===== Exercise material

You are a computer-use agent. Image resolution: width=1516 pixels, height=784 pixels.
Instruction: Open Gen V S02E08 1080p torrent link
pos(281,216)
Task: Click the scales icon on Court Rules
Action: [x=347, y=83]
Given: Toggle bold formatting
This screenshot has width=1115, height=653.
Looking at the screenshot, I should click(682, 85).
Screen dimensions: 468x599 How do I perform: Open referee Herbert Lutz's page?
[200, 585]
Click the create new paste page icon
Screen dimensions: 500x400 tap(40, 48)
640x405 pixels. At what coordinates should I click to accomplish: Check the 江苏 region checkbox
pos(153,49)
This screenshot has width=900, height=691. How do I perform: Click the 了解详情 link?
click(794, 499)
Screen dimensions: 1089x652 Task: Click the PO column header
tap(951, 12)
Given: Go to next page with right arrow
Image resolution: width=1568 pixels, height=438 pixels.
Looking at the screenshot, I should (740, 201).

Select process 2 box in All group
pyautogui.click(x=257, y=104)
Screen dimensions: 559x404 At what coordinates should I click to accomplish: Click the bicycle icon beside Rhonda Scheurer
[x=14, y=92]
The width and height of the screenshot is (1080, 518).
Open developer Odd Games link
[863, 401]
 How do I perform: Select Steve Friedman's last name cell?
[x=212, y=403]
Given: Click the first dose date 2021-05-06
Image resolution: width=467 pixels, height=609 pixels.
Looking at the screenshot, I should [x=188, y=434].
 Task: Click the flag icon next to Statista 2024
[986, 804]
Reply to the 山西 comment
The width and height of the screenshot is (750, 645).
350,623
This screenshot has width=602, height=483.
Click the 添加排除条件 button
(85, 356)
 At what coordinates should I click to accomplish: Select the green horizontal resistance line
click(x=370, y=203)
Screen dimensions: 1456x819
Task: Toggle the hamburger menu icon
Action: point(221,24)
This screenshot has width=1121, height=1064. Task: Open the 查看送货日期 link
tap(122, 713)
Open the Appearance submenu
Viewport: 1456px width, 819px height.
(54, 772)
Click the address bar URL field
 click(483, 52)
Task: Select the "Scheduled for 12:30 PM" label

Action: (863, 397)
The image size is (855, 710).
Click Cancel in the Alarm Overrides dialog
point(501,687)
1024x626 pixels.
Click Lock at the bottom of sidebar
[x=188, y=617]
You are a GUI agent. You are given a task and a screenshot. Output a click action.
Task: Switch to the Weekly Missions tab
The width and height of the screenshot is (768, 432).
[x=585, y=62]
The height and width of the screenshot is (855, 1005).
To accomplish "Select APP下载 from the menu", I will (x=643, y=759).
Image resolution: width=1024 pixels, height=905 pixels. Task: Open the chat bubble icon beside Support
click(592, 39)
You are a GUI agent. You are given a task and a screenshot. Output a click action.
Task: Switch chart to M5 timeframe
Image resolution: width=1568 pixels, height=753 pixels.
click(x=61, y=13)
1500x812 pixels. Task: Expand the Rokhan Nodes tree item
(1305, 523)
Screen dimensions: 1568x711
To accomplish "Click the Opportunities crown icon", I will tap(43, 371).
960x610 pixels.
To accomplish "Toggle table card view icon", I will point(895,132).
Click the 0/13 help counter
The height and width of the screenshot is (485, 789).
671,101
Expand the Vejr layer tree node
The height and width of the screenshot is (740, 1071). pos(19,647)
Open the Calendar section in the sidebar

==========

#### [Task requirements]
Rewrite all the rows above as a Markdown table with the columns Number and Line. Give each non-blank line its own table row, and leave out the blank lines.

#### [Task output]
| Number | Line |
|---|---|
| 1 | You are a computer-use agent. Image resolution: width=1516 pixels, height=784 pixels. |
| 2 | Instruction: Open Gen V S02E08 1080p torrent link |
| 3 | pos(281,216) |
| 4 | Task: Click the scales icon on Court Rules |
| 5 | Action: [x=347, y=83] |
| 6 | Given: Toggle bold formatting |
| 7 | This screenshot has width=1115, height=653. |
| 8 | Looking at the screenshot, I should click(682, 85). |
| 9 | Screen dimensions: 468x599 How do I perform: Open referee Herbert Lutz's page? |
| 10 | [200, 585] |
| 11 | Click the create new paste page icon |
| 12 | Screen dimensions: 500x400 tap(40, 48) |
| 13 | 640x405 pixels. At what coordinates should I click to accomplish: Check the 江苏 region checkbox |
| 14 | pos(153,49) |
| 15 | This screenshot has width=900, height=691. How do I perform: Click the 了解详情 link? |
| 16 | click(794, 499) |
| 17 | Screen dimensions: 1089x652 Task: Click the PO column header |
| 18 | tap(951, 12) |
| 19 | Given: Go to next page with right arrow |
| 20 | Image resolution: width=1568 pixels, height=438 pixels. |
| 21 | Looking at the screenshot, I should (740, 201). |
| 22 | Select process 2 box in All group |
| 23 | pyautogui.click(x=257, y=104) |
| 24 | Screen dimensions: 559x404 At what coordinates should I click to accomplish: Click the bicycle icon beside Rhonda Scheurer |
| 25 | [x=14, y=92] |
| 26 | The width and height of the screenshot is (1080, 518). |
| 27 | Open developer Odd Games link |
| 28 | [863, 401] |
| 29 |  How do I perform: Select Steve Friedman's last name cell? |
| 30 | [x=212, y=403] |
| 31 | Given: Click the first dose date 2021-05-06 |
| 32 | Image resolution: width=467 pixels, height=609 pixels. |
| 33 | Looking at the screenshot, I should [x=188, y=434]. |
| 34 |  Task: Click the flag icon next to Statista 2024 |
| 35 | [986, 804] |
| 36 | Reply to the 山西 comment |
| 37 | The width and height of the screenshot is (750, 645). |
| 38 | 350,623 |
| 39 | This screenshot has width=602, height=483. |
| 40 | Click the 添加排除条件 button |
| 41 | (85, 356) |
| 42 |  At what coordinates should I click to accomplish: Select the green horizontal resistance line |
| 43 | click(x=370, y=203) |
| 44 | Screen dimensions: 1456x819 |
| 45 | Task: Toggle the hamburger menu icon |
| 46 | Action: point(221,24) |
| 47 | This screenshot has width=1121, height=1064. Task: Open the 查看送货日期 link |
| 48 | tap(122, 713) |
| 49 | Open the Appearance submenu |
| 50 | Viewport: 1456px width, 819px height. |
| 51 | (54, 772) |
| 52 | Click the address bar URL field |
| 53 |  click(483, 52) |
| 54 | Task: Select the "Scheduled for 12:30 PM" label |
| 55 | Action: (863, 397) |
| 56 | The image size is (855, 710). |
| 57 | Click Cancel in the Alarm Overrides dialog |
| 58 | point(501,687) |
| 59 | 1024x626 pixels. |
| 60 | Click Lock at the bottom of sidebar |
| 61 | [x=188, y=617] |
| 62 | You are a GUI agent. You are given a task and a screenshot. Output a click action. |
| 63 | Task: Switch to the Weekly Missions tab |
| 64 | The width and height of the screenshot is (768, 432). |
| 65 | [x=585, y=62] |
| 66 | The height and width of the screenshot is (855, 1005). |
| 67 | To accomplish "Select APP下载 from the menu", I will (x=643, y=759). |
| 68 | Image resolution: width=1024 pixels, height=905 pixels. Task: Open the chat bubble icon beside Support |
| 69 | click(592, 39) |
| 70 | You are a GUI agent. You are given a task and a screenshot. Output a click action. |
| 71 | Task: Switch chart to M5 timeframe |
| 72 | Image resolution: width=1568 pixels, height=753 pixels. |
| 73 | click(x=61, y=13) |
| 74 | 1500x812 pixels. Task: Expand the Rokhan Nodes tree item |
| 75 | (1305, 523) |
| 76 | Screen dimensions: 1568x711 |
| 77 | To accomplish "Click the Opportunities crown icon", I will tap(43, 371). |
| 78 | 960x610 pixels. |
| 79 | To accomplish "Toggle table card view icon", I will point(895,132). |
| 80 | Click the 0/13 help counter |
| 81 | The height and width of the screenshot is (485, 789). |
| 82 | 671,101 |
| 83 | Expand the Vejr layer tree node |
| 84 | The height and width of the screenshot is (740, 1071). pos(19,647) |
| 85 | Open the Calendar section in the sidebar |